Work instructions:
Within the records that follow, restate exactly the lines from the line with "Task: Open the @TNDenthusiast handle" down to the line with "The image size is (1412, 720).", including both. Omit the pictures.
---------- Input for this task
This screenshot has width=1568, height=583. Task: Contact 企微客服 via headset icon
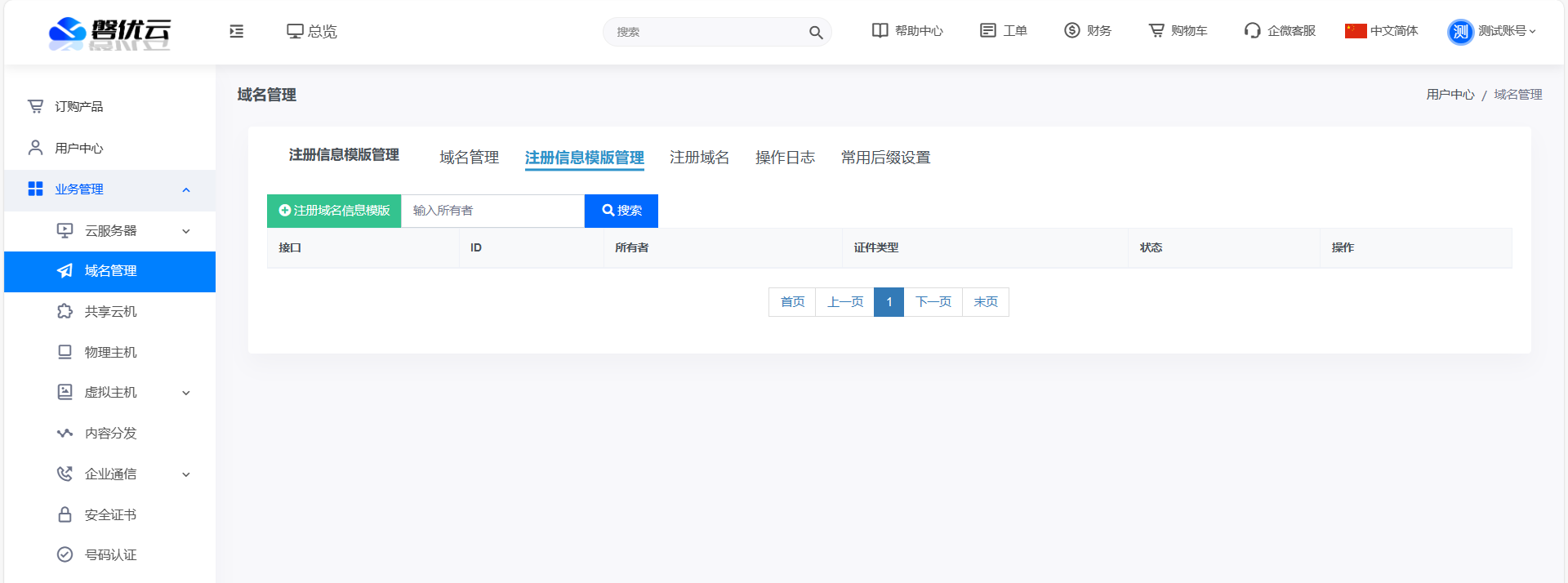coord(1252,30)
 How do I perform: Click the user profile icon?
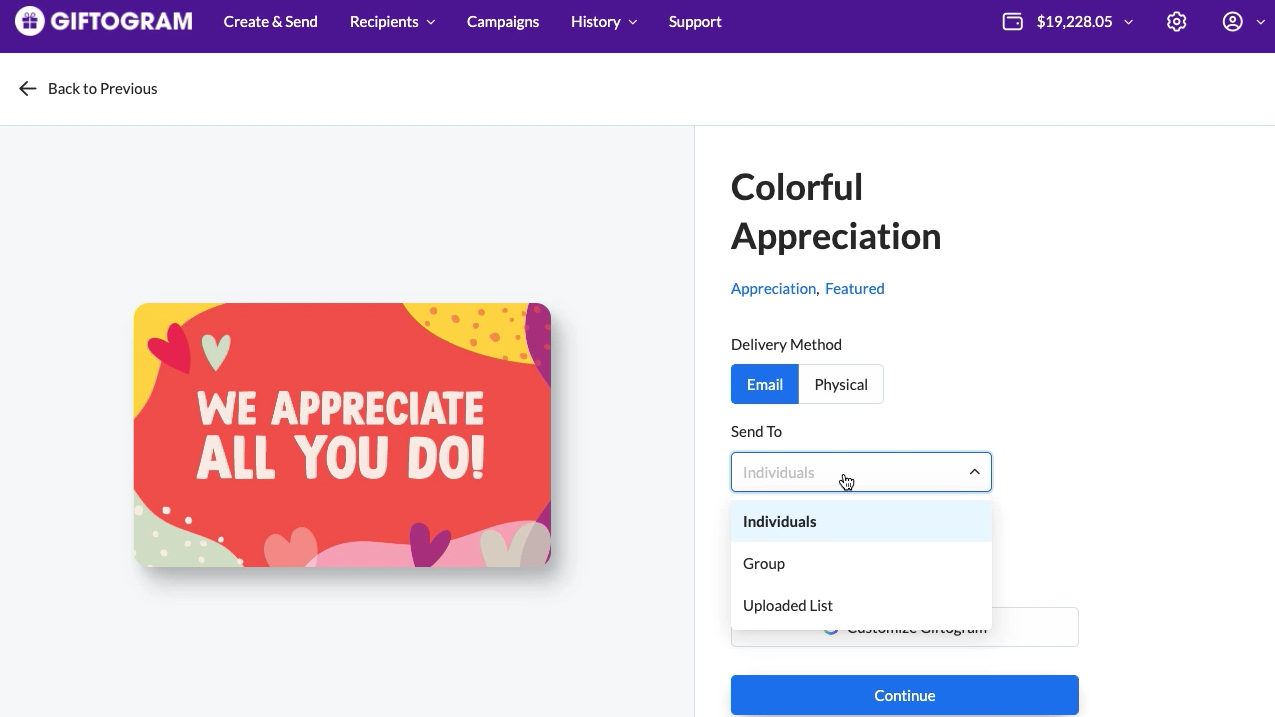[1232, 22]
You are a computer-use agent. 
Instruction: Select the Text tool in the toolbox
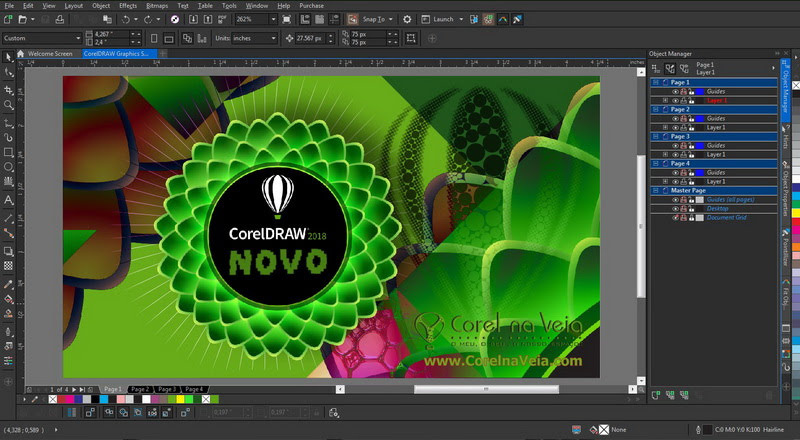click(x=9, y=200)
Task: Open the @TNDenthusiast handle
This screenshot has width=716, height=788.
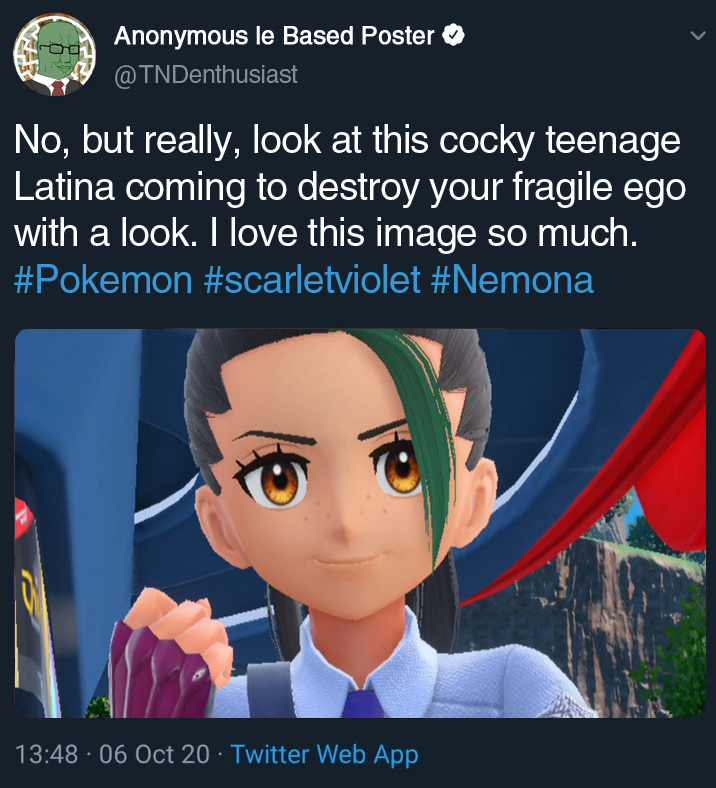Action: tap(206, 74)
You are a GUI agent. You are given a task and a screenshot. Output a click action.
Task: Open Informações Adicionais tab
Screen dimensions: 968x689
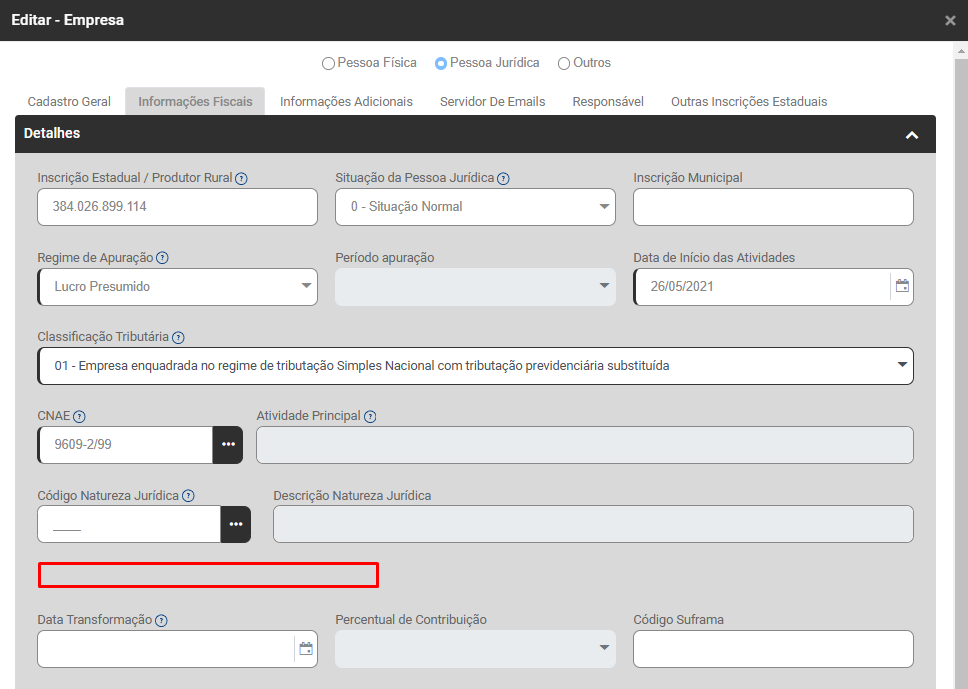[x=346, y=102]
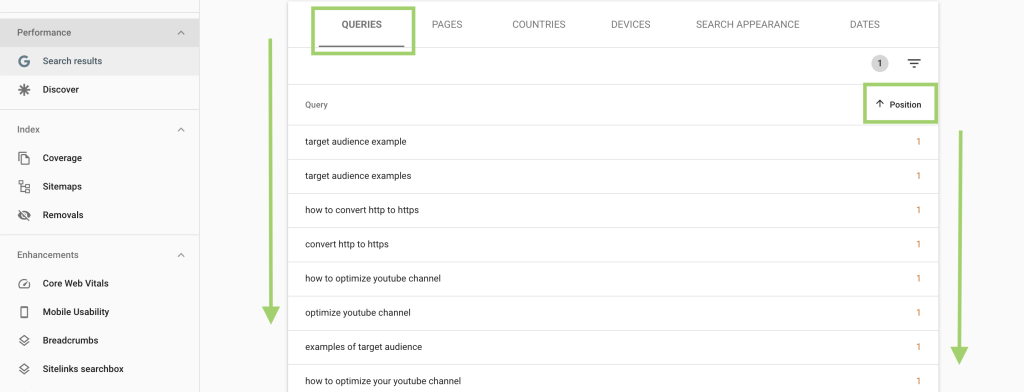Open the filter rows icon
The image size is (1024, 392).
(914, 63)
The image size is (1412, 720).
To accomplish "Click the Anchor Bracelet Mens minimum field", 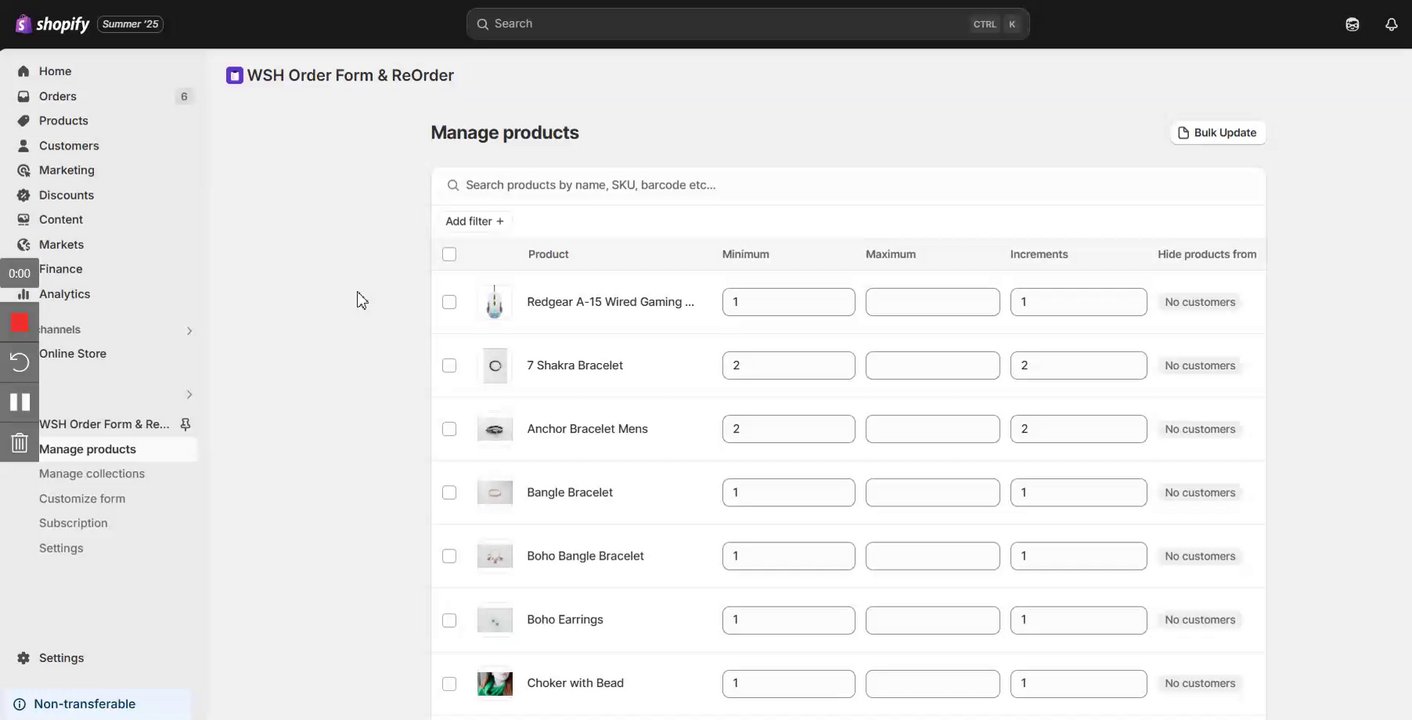I will pyautogui.click(x=788, y=429).
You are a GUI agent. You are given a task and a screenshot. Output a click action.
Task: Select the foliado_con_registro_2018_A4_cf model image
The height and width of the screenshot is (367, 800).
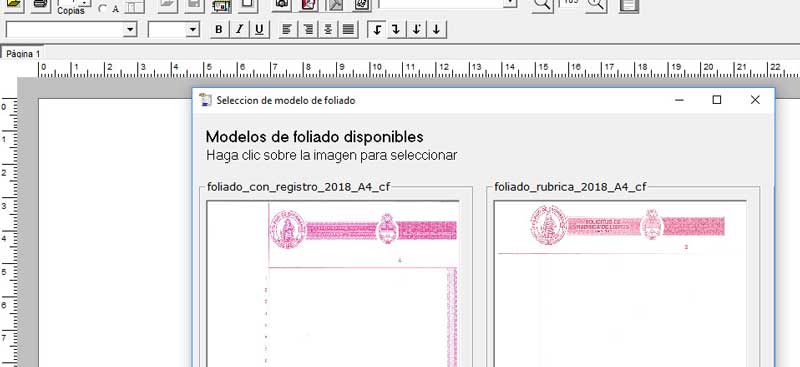(333, 283)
--------------------
Reply:
Task: Open the @TNDenthusiast handle
This screenshot has width=716, height=788.
Action: tap(206, 74)
You are a GUI agent. You are given a task and a screenshot. Output a click action.
Task: Open Informações Adicionais tab
Screen dimensions: 968x689
[x=346, y=102]
Open the filter rows icon
The image size is (1024, 392).
(914, 63)
The image size is (1412, 720).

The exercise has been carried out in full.